*Records shown:*
Segment Open
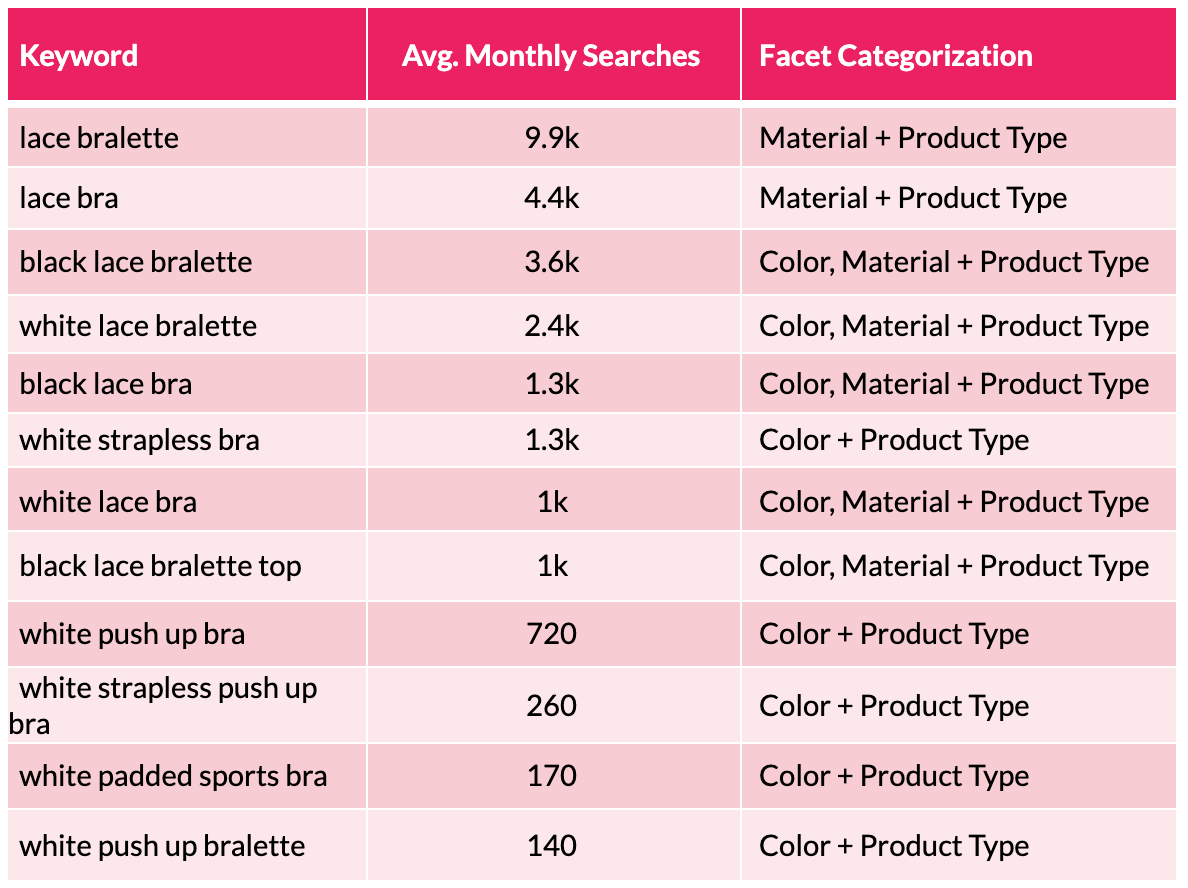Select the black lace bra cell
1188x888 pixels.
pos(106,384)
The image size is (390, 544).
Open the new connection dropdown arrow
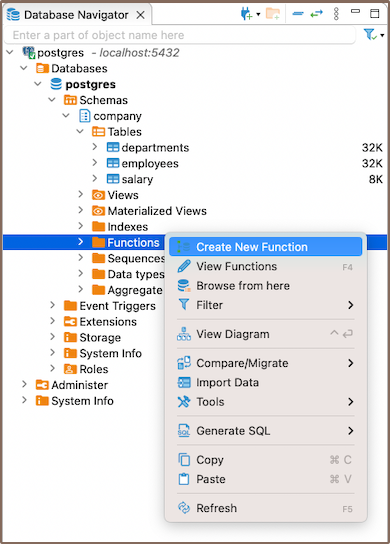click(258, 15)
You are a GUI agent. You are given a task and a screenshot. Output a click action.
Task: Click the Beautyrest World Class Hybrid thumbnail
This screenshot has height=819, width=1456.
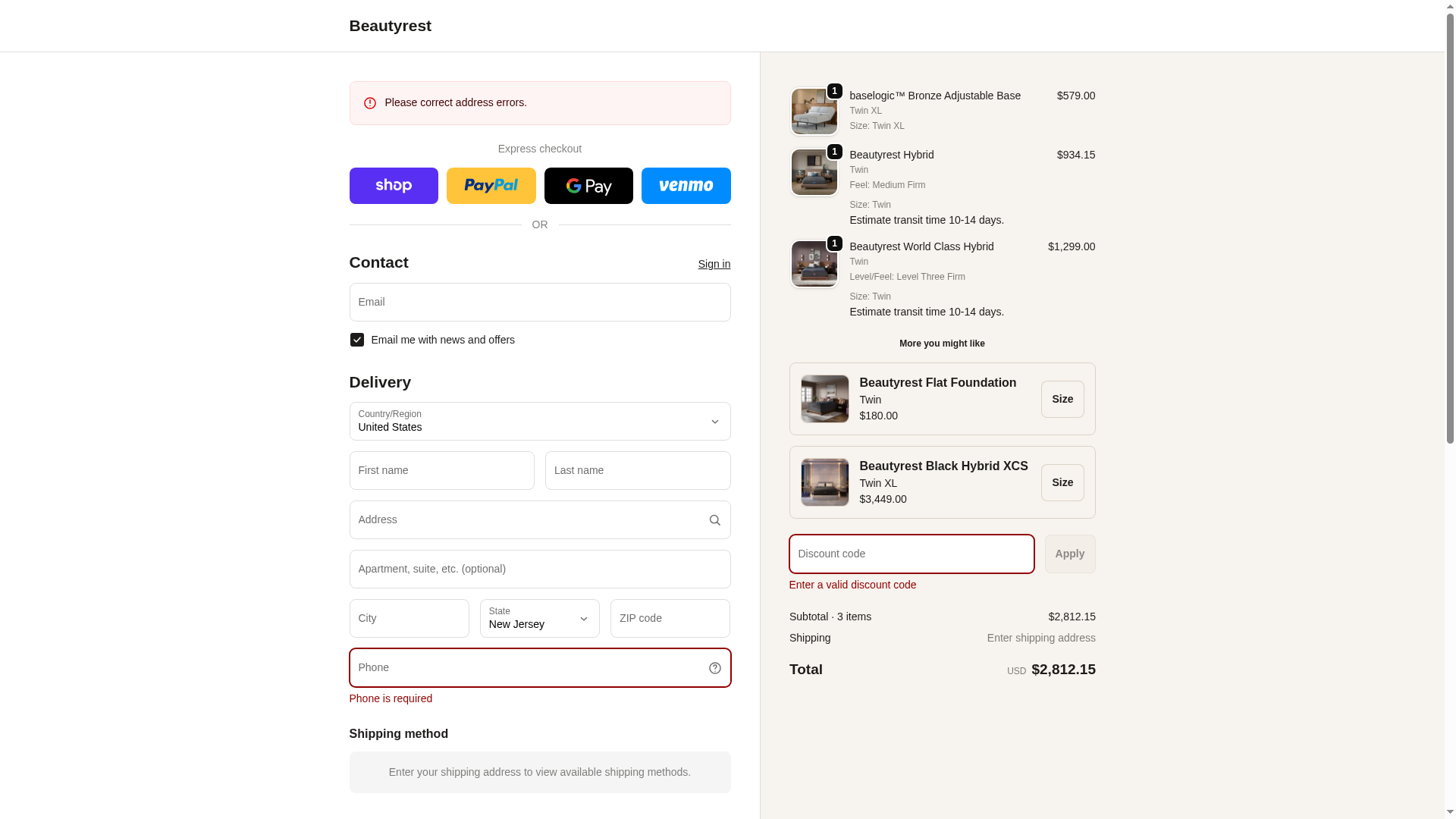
Segment Closed
Segment Open
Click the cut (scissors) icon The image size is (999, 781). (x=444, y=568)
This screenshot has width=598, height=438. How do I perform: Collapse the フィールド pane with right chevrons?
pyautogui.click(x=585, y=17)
Segment Closed
Segment Open
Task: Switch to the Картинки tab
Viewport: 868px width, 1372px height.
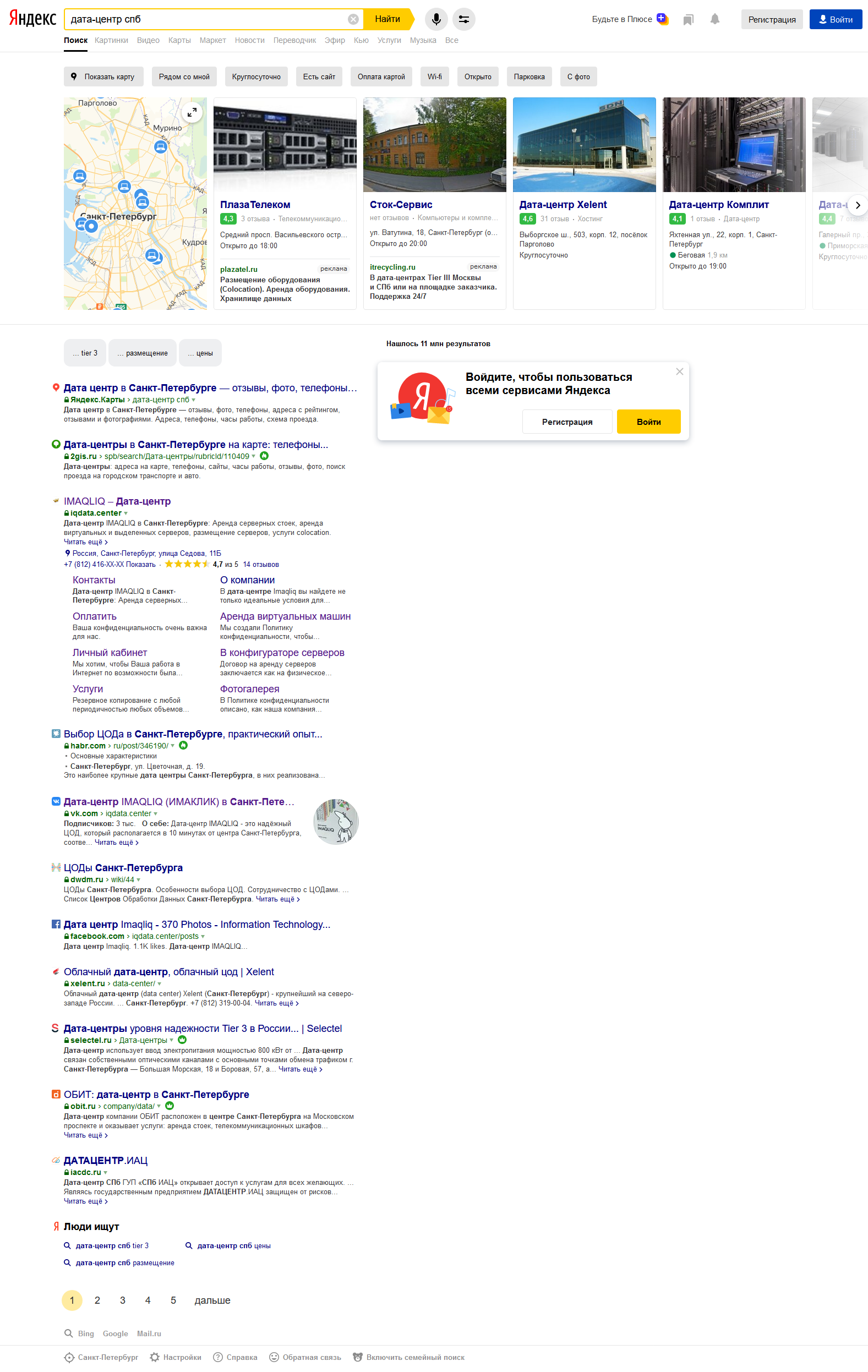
Segment Closed
*Exercise brief:* Copy out each line of the listing that holds "image".

*Completed task:*
The image size is (390, 544).
Click the cut (scissors) icon The image size is (999, 781). (x=444, y=568)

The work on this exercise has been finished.